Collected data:

- - -

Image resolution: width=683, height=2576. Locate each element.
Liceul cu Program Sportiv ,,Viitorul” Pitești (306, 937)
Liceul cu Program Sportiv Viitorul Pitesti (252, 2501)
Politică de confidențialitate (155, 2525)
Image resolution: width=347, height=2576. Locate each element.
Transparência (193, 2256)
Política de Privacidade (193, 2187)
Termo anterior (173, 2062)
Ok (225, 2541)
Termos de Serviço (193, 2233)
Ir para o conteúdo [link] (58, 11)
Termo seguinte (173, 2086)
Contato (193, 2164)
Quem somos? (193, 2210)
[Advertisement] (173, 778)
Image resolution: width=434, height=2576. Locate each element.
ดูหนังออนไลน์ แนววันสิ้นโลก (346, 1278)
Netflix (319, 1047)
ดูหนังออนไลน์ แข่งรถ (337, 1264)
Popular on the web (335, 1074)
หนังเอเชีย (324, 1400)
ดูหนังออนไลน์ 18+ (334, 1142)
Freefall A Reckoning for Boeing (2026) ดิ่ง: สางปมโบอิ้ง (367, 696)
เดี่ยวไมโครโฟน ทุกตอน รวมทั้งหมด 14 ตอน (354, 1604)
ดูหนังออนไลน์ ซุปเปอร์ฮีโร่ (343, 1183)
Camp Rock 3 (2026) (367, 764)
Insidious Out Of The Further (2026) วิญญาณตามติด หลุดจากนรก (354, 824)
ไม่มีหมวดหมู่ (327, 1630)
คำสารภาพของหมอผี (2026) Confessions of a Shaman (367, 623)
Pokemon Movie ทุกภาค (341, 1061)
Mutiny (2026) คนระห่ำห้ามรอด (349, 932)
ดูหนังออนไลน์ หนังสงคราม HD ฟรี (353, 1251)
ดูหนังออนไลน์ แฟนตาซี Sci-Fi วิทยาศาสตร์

- - -

> ACTIVITY:
Which of the lines above include the string "each"? Pick them out and copy them.

> ANSWER:
Image resolution: width=683, height=2576. Locate each element.
Image resolution: width=347, height=2576. Locate each element.
Image resolution: width=434, height=2576. Locate each element.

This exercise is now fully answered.